Considering the OTO-313 results alone there was not a large difference in responders between acute and chronic groups. It was predicted that the cochlear locus of action of the drug would diminish its effectiveness with tinnitus becoming chronic, due to a centralization effect [17, 18]. The observation of 10% more self-reported acute tinnitus participants responding to OTO-313 compared to chronic tinnitus participants is not convincing evidence for a therapeutic window at the dose tested. It is possible that a therapeutic window does exist, but it may be very close to tinnitus onset, potentially less than the 2 months used as an inclusion criterion in this study. If the therapeutic window is very narrow the ability to diagnose and then treat tinnitus using the approach tested would be difficult in the time available. The therapy would rely on patients presenting close to onset of tinnitus and then being referred for therapy.

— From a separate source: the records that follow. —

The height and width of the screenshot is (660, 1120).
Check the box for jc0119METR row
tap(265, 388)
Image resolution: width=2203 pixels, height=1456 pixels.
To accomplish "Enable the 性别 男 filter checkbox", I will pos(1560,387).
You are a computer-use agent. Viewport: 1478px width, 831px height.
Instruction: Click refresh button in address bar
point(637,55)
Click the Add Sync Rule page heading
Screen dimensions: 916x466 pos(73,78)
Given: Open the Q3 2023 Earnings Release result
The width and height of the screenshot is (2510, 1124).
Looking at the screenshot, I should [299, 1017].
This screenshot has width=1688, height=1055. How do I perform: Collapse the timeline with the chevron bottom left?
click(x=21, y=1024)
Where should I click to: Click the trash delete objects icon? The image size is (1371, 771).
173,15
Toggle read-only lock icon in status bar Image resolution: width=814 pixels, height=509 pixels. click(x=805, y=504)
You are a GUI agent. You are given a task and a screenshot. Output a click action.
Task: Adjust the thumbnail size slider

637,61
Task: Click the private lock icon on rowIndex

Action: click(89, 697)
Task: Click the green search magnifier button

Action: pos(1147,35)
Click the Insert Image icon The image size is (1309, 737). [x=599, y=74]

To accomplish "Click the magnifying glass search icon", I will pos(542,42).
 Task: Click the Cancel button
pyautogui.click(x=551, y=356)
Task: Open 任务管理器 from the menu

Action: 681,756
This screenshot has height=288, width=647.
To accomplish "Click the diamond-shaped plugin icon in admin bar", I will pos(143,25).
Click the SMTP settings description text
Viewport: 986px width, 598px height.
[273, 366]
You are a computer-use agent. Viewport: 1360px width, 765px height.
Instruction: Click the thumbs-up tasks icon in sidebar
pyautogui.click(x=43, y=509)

This presents a research and health service delivery challenge as tinnitus can be of short duration and spontaneously resolve.

Several NMDA receptor antagonists have been evaluated in the treatment of tinnitus, each with limited success. This includes intratympanic administration of OTO-313 (evaluated in this study) and AM-101, a hyaluronic acid formulation of S-ketamine [24], oral administration of neramexane [25], and inhalation of nitrous oxide [26]. As with OTO-313, AM-101 was primarily examined in acute tinnitus, while both neramexane and nitrous oxide were tested in more chronic tinnitus. We considered OTO-313 a superior approach because of gacyclidine’s high affinity and selectivity for NMDA receptors [12], relative to most of the other agents in the class, and its favorable inner ear pharmacokinetic properties, at least in animals [14]. OTO-313 is still the agent of choice, in our view, although changes to the study design to account for high placebo response must be considered in future studies. Based on animal studies, the 0.32 mg dose of OTO-313 administered was projected to provide sustained exposures of gacyclidine to the cochlea at pharmacologically relevant levels for several weeks. It is difficult to know whether inner ear concentrations are similar between rats and humans following intratympanic administration of OTO-313 as an assessment of this nature in humans is prohibitively invasive. Evaluation of a higher dose of OTO-313 may be worthwhile assuming the placebo response can be mitigated.

In conclusion, the results from this study conflict with findings from the earlier Phase 1/2 study, primarily in that there was a much larger than anticipated placebo response. Considerations for any future studies include incorporation of designs to minimize placebo response and targeting acute tinnitus within 6 months or less since onset.